PROVIDED RECORDS>
○ ○ ○ ○ ○ ○ ○
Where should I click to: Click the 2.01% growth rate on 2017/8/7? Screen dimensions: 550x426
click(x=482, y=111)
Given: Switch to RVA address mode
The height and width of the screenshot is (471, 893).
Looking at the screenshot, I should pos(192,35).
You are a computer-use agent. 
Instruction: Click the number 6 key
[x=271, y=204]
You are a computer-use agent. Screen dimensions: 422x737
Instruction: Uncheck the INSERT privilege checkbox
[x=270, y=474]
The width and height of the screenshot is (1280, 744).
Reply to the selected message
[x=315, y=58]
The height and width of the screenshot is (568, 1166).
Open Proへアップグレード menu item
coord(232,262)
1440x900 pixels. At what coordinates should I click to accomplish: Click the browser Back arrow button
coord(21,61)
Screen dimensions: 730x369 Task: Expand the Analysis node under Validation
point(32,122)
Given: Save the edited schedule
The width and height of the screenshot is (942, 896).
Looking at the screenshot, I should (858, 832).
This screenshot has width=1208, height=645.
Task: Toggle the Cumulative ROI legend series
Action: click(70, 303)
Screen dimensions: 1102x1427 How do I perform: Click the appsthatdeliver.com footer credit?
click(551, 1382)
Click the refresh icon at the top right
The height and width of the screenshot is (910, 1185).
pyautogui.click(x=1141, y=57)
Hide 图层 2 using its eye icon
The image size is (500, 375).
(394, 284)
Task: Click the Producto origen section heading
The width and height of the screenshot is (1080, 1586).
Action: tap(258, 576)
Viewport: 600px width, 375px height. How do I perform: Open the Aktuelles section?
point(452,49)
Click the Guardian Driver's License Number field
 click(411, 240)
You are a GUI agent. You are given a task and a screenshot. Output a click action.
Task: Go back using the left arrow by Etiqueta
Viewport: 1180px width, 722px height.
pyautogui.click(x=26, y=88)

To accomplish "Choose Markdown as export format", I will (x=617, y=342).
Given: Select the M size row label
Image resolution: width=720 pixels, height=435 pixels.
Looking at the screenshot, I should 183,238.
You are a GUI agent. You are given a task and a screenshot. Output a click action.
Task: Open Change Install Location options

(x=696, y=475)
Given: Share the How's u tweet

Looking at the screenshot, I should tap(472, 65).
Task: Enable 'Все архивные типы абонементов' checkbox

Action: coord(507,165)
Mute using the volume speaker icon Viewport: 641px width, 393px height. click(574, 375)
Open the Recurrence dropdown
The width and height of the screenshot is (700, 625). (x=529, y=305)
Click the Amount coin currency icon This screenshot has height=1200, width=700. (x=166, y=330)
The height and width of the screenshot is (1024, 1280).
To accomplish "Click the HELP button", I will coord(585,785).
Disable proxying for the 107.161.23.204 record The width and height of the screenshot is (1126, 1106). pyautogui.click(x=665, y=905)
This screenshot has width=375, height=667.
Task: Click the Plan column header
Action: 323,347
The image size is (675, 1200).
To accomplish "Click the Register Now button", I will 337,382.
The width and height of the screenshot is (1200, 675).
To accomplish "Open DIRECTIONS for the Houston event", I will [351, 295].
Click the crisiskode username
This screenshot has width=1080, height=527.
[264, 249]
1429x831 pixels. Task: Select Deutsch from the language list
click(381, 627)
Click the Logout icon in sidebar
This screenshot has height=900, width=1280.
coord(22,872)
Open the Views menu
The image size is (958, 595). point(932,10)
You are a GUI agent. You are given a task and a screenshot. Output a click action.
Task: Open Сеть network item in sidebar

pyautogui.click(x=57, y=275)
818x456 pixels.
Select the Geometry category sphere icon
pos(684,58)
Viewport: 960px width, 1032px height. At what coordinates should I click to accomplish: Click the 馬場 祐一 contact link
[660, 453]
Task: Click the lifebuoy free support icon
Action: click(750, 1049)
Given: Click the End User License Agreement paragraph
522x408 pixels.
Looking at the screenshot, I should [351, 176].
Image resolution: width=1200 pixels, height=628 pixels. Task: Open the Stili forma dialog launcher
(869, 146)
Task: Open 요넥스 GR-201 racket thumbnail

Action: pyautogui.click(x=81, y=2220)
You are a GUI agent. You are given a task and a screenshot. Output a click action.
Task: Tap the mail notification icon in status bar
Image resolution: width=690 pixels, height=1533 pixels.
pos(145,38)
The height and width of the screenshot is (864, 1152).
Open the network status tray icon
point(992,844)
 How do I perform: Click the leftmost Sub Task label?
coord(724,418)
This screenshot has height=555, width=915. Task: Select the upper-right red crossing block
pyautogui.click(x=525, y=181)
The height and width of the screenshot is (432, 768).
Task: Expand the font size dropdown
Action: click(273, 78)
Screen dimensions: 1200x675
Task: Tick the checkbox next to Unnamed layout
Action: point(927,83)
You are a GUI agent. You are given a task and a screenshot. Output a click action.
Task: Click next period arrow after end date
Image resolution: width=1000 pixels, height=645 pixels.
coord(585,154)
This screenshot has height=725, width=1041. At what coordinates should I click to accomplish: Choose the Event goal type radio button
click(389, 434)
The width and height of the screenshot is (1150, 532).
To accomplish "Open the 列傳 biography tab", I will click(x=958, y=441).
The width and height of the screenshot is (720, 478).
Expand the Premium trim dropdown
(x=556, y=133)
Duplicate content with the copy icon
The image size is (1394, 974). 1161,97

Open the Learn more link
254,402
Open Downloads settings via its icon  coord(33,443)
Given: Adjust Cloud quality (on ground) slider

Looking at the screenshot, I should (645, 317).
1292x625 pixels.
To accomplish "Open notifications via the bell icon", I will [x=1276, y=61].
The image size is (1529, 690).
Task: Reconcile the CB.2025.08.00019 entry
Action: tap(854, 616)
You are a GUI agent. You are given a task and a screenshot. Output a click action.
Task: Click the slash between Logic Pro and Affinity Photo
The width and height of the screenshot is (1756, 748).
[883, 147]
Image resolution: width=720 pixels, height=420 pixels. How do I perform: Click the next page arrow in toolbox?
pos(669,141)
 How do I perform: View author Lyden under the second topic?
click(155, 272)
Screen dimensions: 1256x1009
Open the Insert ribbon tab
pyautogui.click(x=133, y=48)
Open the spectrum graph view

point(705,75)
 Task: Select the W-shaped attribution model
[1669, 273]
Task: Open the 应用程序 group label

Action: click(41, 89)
○ ○ ○ ○ ○ ○ ○
DIRECTIONS FOR THIS TASK> Find every line in the records that has the word "computer". Copy those lines.

EXERCISE OUTPUT>
You are a computer-use agent. 
You are a computer-use agent. Screen dimensions: 422x737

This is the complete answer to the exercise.